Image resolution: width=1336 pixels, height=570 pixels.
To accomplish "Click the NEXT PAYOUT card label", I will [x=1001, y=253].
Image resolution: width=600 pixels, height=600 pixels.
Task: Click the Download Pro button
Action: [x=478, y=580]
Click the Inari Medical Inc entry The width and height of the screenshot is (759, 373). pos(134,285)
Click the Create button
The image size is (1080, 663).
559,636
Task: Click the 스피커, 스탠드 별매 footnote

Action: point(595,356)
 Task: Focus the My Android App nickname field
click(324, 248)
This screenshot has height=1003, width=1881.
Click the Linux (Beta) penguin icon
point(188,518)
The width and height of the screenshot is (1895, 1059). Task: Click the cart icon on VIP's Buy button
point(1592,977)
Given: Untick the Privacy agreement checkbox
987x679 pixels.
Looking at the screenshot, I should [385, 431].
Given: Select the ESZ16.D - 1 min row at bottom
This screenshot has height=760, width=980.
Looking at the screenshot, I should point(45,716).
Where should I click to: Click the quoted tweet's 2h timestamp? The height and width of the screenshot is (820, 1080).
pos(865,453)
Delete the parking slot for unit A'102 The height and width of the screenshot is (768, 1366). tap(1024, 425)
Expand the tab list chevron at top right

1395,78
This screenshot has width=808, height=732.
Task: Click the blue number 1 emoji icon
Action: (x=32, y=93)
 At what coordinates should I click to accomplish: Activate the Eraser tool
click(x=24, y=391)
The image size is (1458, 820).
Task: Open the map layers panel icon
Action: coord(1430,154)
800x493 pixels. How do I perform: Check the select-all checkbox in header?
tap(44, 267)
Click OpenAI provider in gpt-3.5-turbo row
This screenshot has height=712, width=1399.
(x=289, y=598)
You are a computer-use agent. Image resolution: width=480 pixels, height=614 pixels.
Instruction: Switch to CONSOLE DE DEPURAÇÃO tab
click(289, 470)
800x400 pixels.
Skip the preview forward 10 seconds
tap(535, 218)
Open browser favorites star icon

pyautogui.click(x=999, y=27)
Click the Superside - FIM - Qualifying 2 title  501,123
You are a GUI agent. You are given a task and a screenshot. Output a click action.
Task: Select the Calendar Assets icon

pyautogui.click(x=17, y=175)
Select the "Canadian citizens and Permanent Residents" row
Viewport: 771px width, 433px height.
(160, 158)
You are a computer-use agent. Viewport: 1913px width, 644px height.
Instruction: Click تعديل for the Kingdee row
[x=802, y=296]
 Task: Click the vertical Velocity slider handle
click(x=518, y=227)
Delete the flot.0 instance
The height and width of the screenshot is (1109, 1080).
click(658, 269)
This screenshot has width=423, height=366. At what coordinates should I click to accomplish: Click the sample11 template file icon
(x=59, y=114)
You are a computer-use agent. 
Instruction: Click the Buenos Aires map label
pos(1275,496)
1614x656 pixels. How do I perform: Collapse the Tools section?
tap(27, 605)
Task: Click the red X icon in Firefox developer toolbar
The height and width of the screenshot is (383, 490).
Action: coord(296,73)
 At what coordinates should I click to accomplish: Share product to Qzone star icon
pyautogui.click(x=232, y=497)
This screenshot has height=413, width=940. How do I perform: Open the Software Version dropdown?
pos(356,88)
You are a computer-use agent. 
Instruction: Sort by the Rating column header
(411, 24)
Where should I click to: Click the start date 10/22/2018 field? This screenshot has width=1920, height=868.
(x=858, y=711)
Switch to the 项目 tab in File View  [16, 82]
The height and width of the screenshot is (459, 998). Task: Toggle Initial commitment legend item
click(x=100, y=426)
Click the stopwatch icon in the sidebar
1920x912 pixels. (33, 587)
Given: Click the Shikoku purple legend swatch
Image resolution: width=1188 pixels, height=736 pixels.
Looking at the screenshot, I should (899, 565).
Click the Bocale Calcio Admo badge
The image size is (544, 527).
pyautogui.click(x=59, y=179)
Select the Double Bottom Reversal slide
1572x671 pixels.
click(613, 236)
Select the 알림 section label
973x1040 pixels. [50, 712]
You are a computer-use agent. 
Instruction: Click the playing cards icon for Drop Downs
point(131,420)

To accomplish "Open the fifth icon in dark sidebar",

━━━━━━

• ASSIGNMENT: Would you please transcribe the lines above exactly, starting with the first line of the material and ending with the line that has "800x400 pixels."?

• ANSWER SPACE:
Image resolution: width=1336 pixels, height=570 pixels.
To accomplish "Click the NEXT PAYOUT card label", I will [x=1001, y=253].
Image resolution: width=600 pixels, height=600 pixels.
Task: Click the Download Pro button
Action: [x=478, y=580]
Click the Inari Medical Inc entry The width and height of the screenshot is (759, 373). pos(134,285)
Click the Create button
The image size is (1080, 663).
559,636
Task: Click the 스피커, 스탠드 별매 footnote

Action: point(595,356)
 Task: Focus the My Android App nickname field
click(324, 248)
This screenshot has height=1003, width=1881.
Click the Linux (Beta) penguin icon
point(188,518)
The width and height of the screenshot is (1895, 1059). Task: Click the cart icon on VIP's Buy button
point(1592,977)
Given: Untick the Privacy agreement checkbox
987x679 pixels.
Looking at the screenshot, I should [385, 431].
Given: Select the ESZ16.D - 1 min row at bottom
This screenshot has height=760, width=980.
Looking at the screenshot, I should point(45,716).
Where should I click to: Click the quoted tweet's 2h timestamp? The height and width of the screenshot is (820, 1080).
pos(865,453)
Delete the parking slot for unit A'102 The height and width of the screenshot is (768, 1366). tap(1024, 425)
Expand the tab list chevron at top right

1395,78
This screenshot has width=808, height=732.
Task: Click the blue number 1 emoji icon
Action: (x=32, y=93)
 At what coordinates should I click to accomplish: Activate the Eraser tool
click(x=24, y=391)
The image size is (1458, 820).
Task: Open the map layers panel icon
Action: coord(1430,154)
800x493 pixels. How do I perform: Check the select-all checkbox in header?
tap(44, 267)
Click OpenAI provider in gpt-3.5-turbo row
This screenshot has height=712, width=1399.
(x=289, y=598)
You are a computer-use agent. Image resolution: width=480 pixels, height=614 pixels.
Instruction: Switch to CONSOLE DE DEPURAÇÃO tab
click(289, 470)
800x400 pixels.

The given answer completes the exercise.